EXEL: Exelixis Inc. shares
maintained around $7, which is up about 18% since I had mentioned in my
December Blog. I posted some update on this cancer drug manufacturer a few days
ago. BUY.
MasterCard Inc. (MA) Last Friday, it reported
fourth-quarter earnings per share (EPS) of 57 cents. The results missed the
Consensus Estimate of 60 cents but outpaced the year-ago quarter figure of 49
cents. Revenues increased 12.2% year over year to $2.13 billion for the
quarter. For the whole year its revenue increased to 12.9% at $8.35 billion and
net income increased 14.6% year over year to $3.18 billion. If you are a long-term
investor it may not be a bad time to initiate some position, if you did not.
BUY.
GOGO:
As stated before,
GOGO happens to be very volatile. There
are a couple of reasons. First, there is more equity in Float after the locking
period completed in November. Secondly,
a few days ago, the CEO told in CNBC that there is no plan to sell the company.
This disappointed many investors. I do feel that it’s a good acquisition
candidate by any carrier or airline or company like Google and Apple. I would
wait and see how the earning comes out on 2nd week of February. At
this point it could be a good idea to HOLD or take a very small position if one
did not do earlier.
EDC: My last month’s recommendation did
not perform well. It has gone south for last few trading sessions. But as I
said, it needs patience and courage to co-op with volatility. It is primarily
due to China growth concern and the on-going currency issue in Turkey, Brazil,
India and some other nations. But I would
not be concerned too much as long there is long-term perspective in mind. Any
positive news from China economy bounce could be a major catalyst. But as said,
this is a very high volatile and risky ETF.
So please be judicious while taking your decision. BUY.
BIDU: Company is set to Report earnings
next week. If the report is good it will be a good buying opportunity. The
stock has corrected almost 16% along with many other Chinese stock as a judge ruled
that prevents
Chinese joint ventures of the world’s Big Four auditing firms from auditing
U.S.-listed Chinese companies for six months. Let’s see how it goes. But in my
opinion it may not be too serious as this could cause potential problem in
diplomatic relationship. BUY if earning is good.

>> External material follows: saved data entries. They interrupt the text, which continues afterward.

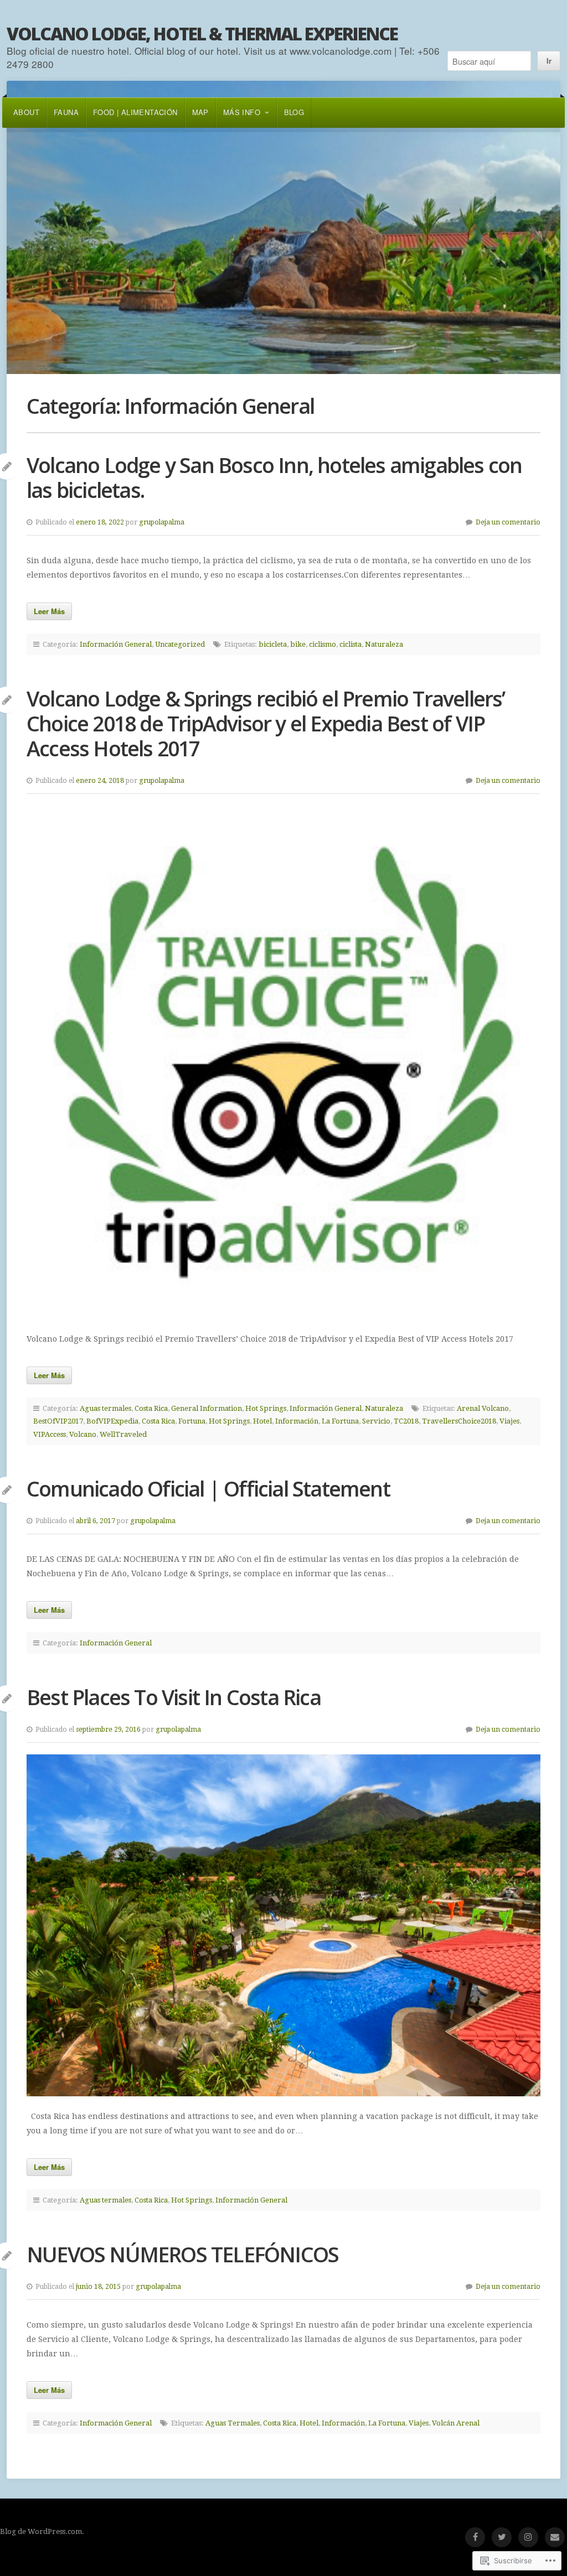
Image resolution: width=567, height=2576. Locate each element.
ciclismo (322, 644)
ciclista (350, 644)
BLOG (294, 112)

TSLA: Company expects to report earnings on
3rd week of February.
Economy Reports to watch Next
Week:
Monday: Construction
Spending.
Tuesday: Factory
Goods Orders.
Thursday: Initial
Claims for Unemployment, Balance of Trade Report.
Friday: Unemployment
Rate Report. This is the most important report that will be released wherein
the Labor Department will announce the official unemployment rate for January.
Also Consumer Credit report is due on the same day.
Folks, that’s all for today. It has been long
enough! Thanks for your time in reading my blog. This month I was not able to
write about the strategies, the blog has gone several pages. I will try writing
some new recommendations and strategies in my next blog. Please note that,
sometime I send ALERT messages exclusively to my Google group. If you are
interested, send me an email and I will add you there. Please feel free to send
me your comments and suggestions to shesa.nayak@gmail.com
Disclaimer: This blog is meant to provide my own opinion
rather than professional recommendation to buy/sell any stock, ETF, mutual fund
or any other security(s). As an investor, it’s your hard earned money and you
decide what is best for you. The above are merely my own recommendation(s) and
please contact a professional money manager to buy/sell any security. I do not earn
any money by writing such blog. I have position on whatever security I write on
the blog and avoid recommending any security that I do not follow.